First, your notation implies that there is a single $\epsilon_A>0$ such that for each $a\in A$, $(a-\epsilon_A,a+\epsilon_A)\subseteq A$; this, however, is false. For each $a\in A$ there is an $\epsilon_a>0$ such that $(a-\epsilon_a,a+\epsilon_a)\subseteq A$, but $\epsilon_a$ depends on $a$. The same comments apply, mutatis mutandis, to $\epsilon_B$. This could be bad writing on your part rather than a failure of understanding, but there is a clear error later in the paragraph when you say that we can take $c=a=b$: at that point in the argument you have no reason to think that it is possible to choose $a$ and $b$ to be the same point.
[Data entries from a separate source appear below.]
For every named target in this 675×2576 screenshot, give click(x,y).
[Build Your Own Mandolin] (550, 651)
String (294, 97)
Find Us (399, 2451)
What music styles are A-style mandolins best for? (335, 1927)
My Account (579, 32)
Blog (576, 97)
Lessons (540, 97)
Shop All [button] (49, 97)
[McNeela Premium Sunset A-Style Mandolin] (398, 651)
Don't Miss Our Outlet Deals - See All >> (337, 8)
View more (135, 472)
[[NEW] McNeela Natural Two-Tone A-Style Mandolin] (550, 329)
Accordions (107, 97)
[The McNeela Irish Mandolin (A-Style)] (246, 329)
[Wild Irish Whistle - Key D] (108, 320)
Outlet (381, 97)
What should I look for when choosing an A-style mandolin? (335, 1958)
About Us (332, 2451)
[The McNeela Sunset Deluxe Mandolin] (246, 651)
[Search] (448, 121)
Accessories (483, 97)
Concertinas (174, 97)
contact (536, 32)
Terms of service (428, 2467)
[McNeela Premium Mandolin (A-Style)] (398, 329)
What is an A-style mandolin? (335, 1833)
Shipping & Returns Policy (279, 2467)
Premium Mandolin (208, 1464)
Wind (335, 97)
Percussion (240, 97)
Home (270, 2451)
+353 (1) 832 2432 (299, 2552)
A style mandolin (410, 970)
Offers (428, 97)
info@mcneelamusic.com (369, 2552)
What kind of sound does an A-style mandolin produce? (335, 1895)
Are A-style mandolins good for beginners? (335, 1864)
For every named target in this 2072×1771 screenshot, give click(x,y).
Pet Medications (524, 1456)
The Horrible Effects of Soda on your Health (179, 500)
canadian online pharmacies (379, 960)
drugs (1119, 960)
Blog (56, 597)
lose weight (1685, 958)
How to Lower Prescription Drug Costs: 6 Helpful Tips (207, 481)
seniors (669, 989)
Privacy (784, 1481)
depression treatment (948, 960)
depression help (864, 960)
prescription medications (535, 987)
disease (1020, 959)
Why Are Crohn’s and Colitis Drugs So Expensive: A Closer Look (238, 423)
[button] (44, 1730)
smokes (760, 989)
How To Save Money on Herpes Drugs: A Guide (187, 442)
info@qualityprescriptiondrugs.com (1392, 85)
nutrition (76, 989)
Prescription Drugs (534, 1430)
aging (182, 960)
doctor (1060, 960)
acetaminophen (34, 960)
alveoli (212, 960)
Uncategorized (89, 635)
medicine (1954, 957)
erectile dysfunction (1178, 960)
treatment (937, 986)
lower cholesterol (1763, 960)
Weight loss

Indeed, that is essentially what you are trying to prove.
Specifically, you want to prove that for any $x\in\Bbb R$ and any $\epsilon>0$,
$$(x-\epsilon,x+\epsilon)\cap(A\cap B)\ne\varnothing\,.$$
$A$ is dense in $\Bbb R$, so we know that $$(x-\epsilon,x+\epsilon)\cap A\ne\varnothing\,;$$ let $a\in(x-\epsilon,x+\epsilon)\cap A$. Since $(x-\epsilon,x+\epsilon)\cap A$ is open there is a $\delta>0$ such that
$$(a-\delta,a+\delta)\subseteq(x-\epsilon,x+\epsilon)\cap A\;.$$
And $B$ is dense in $\Bbb R$, so we know that
$$(a-\delta,a+\delta)\cap B\ne\varnothing\,.$$
Let $b\in(a-\delta,a+\delta)\cap B$. Then
$$\begin{align*} b&\in(a-\delta,a+\delta)\cap B\\ &\subseteq\big((x-\epsilon,x+\epsilon)\cap A\big)\cap B\\ &=(x-\epsilon,x+\epsilon)\cap(A\cap B)\,, \end{align*}$$
i.e., $(x-\epsilon,x+\epsilon)\cap(A\cap B)\ne\varnothing$, and therefore $A\cap B$ is dense in $\Bbb R$.